Schwarzenegger deflected tough questions on the stump, and emerged from the lone debate he agreed to as a champion of one-liners.

He told one opponent: "I just realized that I have a perfect part for you in Terminator Four."

In a stump speech he said, "He has terminated hope. He has terminated opportunity. And now it is time we terminate Gray Davis."

Other candidates dropped out, or dropped down in the polls, and it became a two-man race.

Gov. Gray Davis, fighting for his political life, tells audiences, "The bottom line is that in life there is no free lunch. You are going to have to tell us Mister Schwarzenegger: How are you going to make this budget work?"

It was the state budget crisis that fueled the recall fever, when Davis revealed soon after his reelection last year that the state had a $38 billion budget deficit.

A Davis decision to triple the car tax to increase revenues backfired, and was quickly exploited by Schwarzenegger, who tells audiences, "Hasta la vista baby to the car tax."

Republican analyst Arnold Steinberg says of Schwarzenegger: "This is a kick ass kind of guy. This is a guy who gets things done."

"He seems like the kind of guy who will go to Sacramento and take charge. So in effect the movie persona that he has had seems to go beyond the fantasy into reality here."

The latest polls indicate both the recall and the actor winning by margins of 10 to 15 points against the profoundly unpopular incumbent.

Field poll analyst Mark Dicamillo says, "We've never seen this kind of 70 percent disapproval levels in any previous governors. In fact the only comparable personality, in terms of the field poll measure, is that of Richard Nixon back in 1973 right before his resignation."

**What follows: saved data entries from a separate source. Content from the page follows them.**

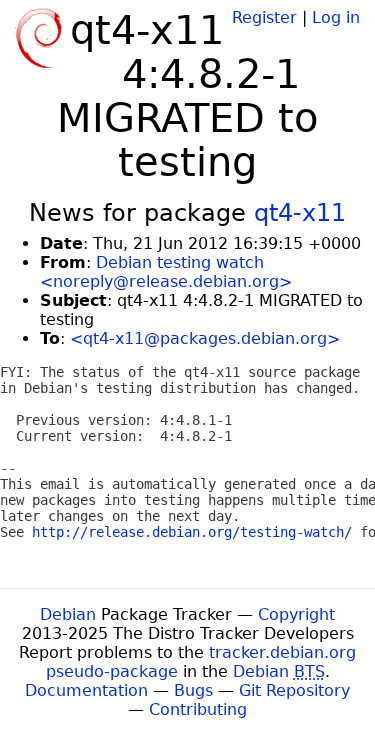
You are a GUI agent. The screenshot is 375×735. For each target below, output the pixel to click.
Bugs (193, 690)
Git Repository (294, 690)
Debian (68, 614)
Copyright (296, 614)
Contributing (198, 709)
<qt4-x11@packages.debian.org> (205, 338)
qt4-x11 (300, 213)
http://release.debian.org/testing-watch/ (192, 532)
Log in (336, 17)
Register (264, 17)
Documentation (86, 690)
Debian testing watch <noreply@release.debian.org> (166, 272)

Kaplan, the media analyst, says, "In California the governor, if he's low in the polls, is vulnerable to being canceled in the same way a sitcom that's low in the ratings can be canceled. If they're not performing, sayonara."

The Austrian-born actor, whose father was a Nazi, has also faced charges that he once said he admired Adolph Hitler's rise to power. He said he doesn't recall ever saying that, adding, "I despise absolutely everything he stood for."

"People are now attacking me with women stuff. They're attacking me with Hitler stuff because they want to destroy my campaign," Schwarzenegger says.

Yesterday, one newspaper withdrew its endorsement. What Schwarzenegger calls "the woman stuff" is not going away. But will it sway voters?

Steinberg, the Republican analyst, doesn't think so. He says, "The closer and closer to the end we get, people want to validate their opinions, they don't want to have anything that goes against them, and they are very, very skeptical of last minute charges."

But after the excitement is over, if Schwarzenegger wins or Davis pulls a political Houdini, Californians will awake the day after with a fiscal hangover. They will still face with the prospect of painful program cuts or tax increases to tame the budget monster -- something the recall can't make disappear.